Tugas Anda: Tuliskan kembali seluruh teks tentang aturan penyusunan barang di mobil box tanpa mengubah satu kata pun.

Teks:
──────────────────────────────
Universitas Sumatera Utara
23
4. Total berat barang yang disusun pada mobil box tidak boleh melebihi beban maksimum yang dapat ditampung mobil box. 5. Barang-barang yang memiliki sifat tidak dapat dirotasi tidak boleh mengalami pertukaran dimensi pada saat penyusunan barang pada mobil box, sementara barang-barang yang memiliki sifat dapat dirotasi boleh mengalami pertukaran dimensi sebanyak enam variasi orientasi. 6. Untuk solusi yang menghasilkan nilai fitness yang sama, maka akan dilakukan pencarian nilai fitness kedua yaitu mencari susunan dengan ruang kosong paling sedikit di ketinggian 0 - 1/2 tinggi mobil box. Hal ini dilakukan untuk menjaga keseimbangan barang dan mengurangi resiko barang yang ambruk ke bawah (load stability).
──────────────────────────────
Data Hasil Ekstraksi:
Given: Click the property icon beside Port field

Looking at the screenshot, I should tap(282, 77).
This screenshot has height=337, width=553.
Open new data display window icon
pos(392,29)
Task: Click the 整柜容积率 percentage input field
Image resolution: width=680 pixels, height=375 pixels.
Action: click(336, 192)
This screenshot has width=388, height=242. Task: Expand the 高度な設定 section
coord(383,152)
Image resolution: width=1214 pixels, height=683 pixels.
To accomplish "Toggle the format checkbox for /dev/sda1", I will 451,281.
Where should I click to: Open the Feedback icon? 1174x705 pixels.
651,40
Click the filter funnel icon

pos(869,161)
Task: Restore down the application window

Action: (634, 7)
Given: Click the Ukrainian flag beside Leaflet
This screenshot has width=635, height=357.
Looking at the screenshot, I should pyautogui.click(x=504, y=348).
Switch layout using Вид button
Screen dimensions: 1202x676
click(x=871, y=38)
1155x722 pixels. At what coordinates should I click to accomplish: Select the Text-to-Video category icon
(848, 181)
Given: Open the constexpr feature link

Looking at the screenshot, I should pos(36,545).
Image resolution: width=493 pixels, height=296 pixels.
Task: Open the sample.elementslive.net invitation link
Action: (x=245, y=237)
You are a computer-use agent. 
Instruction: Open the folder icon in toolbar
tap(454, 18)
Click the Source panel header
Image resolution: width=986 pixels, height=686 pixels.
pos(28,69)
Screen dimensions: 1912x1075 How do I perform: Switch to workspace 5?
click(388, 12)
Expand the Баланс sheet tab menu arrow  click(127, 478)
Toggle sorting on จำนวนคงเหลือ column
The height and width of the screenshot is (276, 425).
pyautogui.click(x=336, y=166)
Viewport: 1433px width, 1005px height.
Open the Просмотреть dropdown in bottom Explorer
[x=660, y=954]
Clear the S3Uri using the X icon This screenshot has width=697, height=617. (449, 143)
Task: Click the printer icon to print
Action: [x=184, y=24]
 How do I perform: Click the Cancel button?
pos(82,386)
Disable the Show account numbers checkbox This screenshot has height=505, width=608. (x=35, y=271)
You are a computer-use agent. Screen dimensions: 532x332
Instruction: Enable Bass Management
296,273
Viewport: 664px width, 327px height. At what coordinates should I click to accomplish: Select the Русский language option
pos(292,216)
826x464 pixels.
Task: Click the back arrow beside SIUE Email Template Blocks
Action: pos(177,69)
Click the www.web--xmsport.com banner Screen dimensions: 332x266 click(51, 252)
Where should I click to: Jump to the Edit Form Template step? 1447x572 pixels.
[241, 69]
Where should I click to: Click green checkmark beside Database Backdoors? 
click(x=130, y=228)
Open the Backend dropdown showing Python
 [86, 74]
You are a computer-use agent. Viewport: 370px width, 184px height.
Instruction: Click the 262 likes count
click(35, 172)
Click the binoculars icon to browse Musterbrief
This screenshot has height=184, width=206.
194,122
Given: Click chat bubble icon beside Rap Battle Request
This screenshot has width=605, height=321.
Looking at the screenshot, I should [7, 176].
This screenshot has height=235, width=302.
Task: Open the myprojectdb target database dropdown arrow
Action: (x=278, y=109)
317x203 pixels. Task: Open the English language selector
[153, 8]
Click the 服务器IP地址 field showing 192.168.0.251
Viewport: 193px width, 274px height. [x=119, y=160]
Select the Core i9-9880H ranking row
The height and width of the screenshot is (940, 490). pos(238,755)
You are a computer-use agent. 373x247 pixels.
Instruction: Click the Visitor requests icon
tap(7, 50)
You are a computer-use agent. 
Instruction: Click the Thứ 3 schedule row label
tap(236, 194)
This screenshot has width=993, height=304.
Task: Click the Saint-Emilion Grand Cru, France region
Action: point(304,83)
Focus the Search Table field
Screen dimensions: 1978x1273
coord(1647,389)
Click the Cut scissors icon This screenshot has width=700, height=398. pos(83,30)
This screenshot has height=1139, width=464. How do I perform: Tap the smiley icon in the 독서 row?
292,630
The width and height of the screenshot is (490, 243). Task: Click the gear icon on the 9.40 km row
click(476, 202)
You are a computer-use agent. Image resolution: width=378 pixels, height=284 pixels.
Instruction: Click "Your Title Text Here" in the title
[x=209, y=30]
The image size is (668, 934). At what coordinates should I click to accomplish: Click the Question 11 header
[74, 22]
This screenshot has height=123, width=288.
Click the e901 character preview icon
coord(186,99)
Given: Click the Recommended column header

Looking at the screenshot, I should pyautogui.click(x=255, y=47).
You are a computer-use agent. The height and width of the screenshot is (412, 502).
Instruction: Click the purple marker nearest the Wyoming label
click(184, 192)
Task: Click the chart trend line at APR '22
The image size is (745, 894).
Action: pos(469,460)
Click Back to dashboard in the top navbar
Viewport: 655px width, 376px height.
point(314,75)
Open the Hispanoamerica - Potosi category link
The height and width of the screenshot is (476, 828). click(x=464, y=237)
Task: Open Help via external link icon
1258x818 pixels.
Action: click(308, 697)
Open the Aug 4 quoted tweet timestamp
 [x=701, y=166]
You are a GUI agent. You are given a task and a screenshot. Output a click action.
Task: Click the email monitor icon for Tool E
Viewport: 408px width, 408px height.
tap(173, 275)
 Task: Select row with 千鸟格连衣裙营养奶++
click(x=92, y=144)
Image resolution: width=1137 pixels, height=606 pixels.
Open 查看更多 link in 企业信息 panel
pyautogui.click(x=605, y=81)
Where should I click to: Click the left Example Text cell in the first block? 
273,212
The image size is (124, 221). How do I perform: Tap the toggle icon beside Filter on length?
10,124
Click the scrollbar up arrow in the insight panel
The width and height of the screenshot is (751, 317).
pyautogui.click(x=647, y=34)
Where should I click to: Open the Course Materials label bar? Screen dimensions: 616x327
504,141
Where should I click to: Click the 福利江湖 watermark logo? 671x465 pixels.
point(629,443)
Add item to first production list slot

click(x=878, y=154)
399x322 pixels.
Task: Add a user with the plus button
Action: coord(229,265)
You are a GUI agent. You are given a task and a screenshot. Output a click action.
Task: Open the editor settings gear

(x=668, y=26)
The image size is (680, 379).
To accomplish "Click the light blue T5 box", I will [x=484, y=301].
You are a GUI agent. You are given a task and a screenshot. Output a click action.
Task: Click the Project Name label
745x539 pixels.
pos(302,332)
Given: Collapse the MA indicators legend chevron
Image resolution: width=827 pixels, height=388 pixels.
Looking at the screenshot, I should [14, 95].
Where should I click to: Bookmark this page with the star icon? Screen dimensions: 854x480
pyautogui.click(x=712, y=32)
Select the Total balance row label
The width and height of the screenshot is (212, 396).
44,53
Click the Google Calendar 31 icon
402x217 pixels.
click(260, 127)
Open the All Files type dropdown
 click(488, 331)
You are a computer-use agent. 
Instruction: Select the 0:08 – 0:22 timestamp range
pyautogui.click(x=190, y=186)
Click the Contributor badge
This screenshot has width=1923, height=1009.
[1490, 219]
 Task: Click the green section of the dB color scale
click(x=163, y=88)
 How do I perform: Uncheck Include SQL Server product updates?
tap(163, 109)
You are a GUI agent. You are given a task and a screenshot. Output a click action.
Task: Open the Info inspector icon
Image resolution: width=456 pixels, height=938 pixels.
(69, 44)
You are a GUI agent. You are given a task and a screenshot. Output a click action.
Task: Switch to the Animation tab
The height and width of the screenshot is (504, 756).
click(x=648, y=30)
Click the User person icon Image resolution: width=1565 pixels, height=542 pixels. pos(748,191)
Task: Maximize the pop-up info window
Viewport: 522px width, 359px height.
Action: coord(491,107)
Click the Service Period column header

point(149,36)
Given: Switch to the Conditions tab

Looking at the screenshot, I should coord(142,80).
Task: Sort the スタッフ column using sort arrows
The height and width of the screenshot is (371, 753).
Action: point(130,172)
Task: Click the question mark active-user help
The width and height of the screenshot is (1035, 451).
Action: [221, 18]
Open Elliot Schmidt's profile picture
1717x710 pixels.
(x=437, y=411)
──────────────────────────────
Jawaban Tugas:
Universitas Sumatera Utara
23
4. Total berat barang yang disusun pada mobil box tidak boleh melebihi beban maksimum yang dapat ditampung mobil box. 5. Barang-barang yang memiliki sifat tidak dapat dirotasi tidak boleh mengalami pertukaran dimensi pada saat penyusunan barang pada mobil box, sementara barang-barang yang memiliki sifat dapat dirotasi boleh mengalami pertukaran dimensi sebanyak enam variasi orientasi. 6. Untuk solusi yang menghasilkan nilai fitness yang sama, maka akan dilakukan pencarian nilai fitness kedua yaitu mencari susunan dengan ruang kosong paling sedikit di ketinggian 0 - 1/2 tinggi mobil box. Hal ini dilakukan untuk menjaga keseimbangan barang dan mengurangi resiko barang yang ambruk ke bawah (load stability).